If such indicators are found, the malware modifies its key generation logic, preventing successful payload decryption and effectively hiding its true functionality.
Once these checks are completed, the shellcode decrypts and executes the final payload, A0Backdoor.
A0Backdoor Uses DNS Tunneling for Command and Control
The A0Backdoor itself is designed to operate stealthily after execution. Like earlier stages of the infection chain, it decrypts its core functionality only in memory, helping to conceal its behavior from traditional security scanning.
Once active, the backdoor begins fingerprinting the compromised system by collecting identifying information using Windows APIs such as GetComputerNameW, GetUserNameExW, and DeviceIoControl.
This data allows the attackers to uniquely identify infected systems.
Instead of establishing direct connections to attacker infrastructure, the malware uses a covert DNS tunneling technique for command-and-control (C2) communication.
The infected host sends specially crafted DNS queries containing encoded system metadata to public DNS resolvers.
Those resolvers then query attacker-controlled authoritative DNS servers on behalf of the infected system.
The attackers respond with DNS MX records that contain encoded command data embedded within the hostname field. The malware extracts and decodes this data to receive instructions from the operators.
Because the infected endpoint only communicates with trusted public DNS resolvers rather than directly contacting attacker infrastructure, the activity can blend into normal network traffic.
This indirect communication method makes the C2 channel harder for defenders to detect.
How Organizations Can Reduce Attack Surface
Organizations can reduce the risk from these campaigns by strengthening security controls across endpoints, collaboration platforms, and network monitoring.
- Restrict and monitor remote-support tools by limiting Quick Assist and similar utilities to authorized help desk personnel, requiring authentication and session logging, and alerting on remote sessions initiated from unknown or external sources.
- Implement application allow-listing to prevent unauthorized executables or DLLs — especially those in user-writable directories like AppData — from running.
- Monitor for DLL sideloading and suspicious file activity by detecting Microsoft executables loading unexpected or unsigned libraries and inspecting directories such as Teams add-ins or Microsoft-related AppData paths.
- Strengthen collaboration platform security by restricting external Microsoft Teams communications where possible, enforcing conditional access policies, and requiring verification procedures before users accept remote support requests.
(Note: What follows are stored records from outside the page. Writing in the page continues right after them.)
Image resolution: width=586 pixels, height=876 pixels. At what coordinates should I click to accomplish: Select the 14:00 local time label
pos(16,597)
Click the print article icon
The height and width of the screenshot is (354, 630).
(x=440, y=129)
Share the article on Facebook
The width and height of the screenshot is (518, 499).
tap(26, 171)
- Improve DNS security monitoring by analyzing logs for high-entropy subdomains, unusual MX record queries, or excessive unique DNS requests that could indicate DNS tunneling activity.
- Use EDR tools to identify suspicious memory execution, process injection, unusual thread creation, and other behaviors associated with malware loaders and shellcode execution.
- Regularly test incident response plans and use attack simulation tools.
Together, these measures help organizations strengthen operational resilience, detect suspicious activity earlier, and limit the potential blast radius if an attacker gains access.
This campaign reflects a broader pattern in which attackers combine social engineering with legitimate enterprise tools to gain initial access.
By impersonating IT staff through collaboration platforms like Microsoft Teams and using built-in remote support utilities, attackers can bypass defenses that focus primarily on detecting malicious software.
The use of DNS-based command-and-control communication also shows how attackers are adapting their infrastructure to blend into normal network activity rather than relying on direct connections to suspicious servers.
These tactics highlight the growing need for zero trust solutions, which require continuous verification of users and devices before access is granted.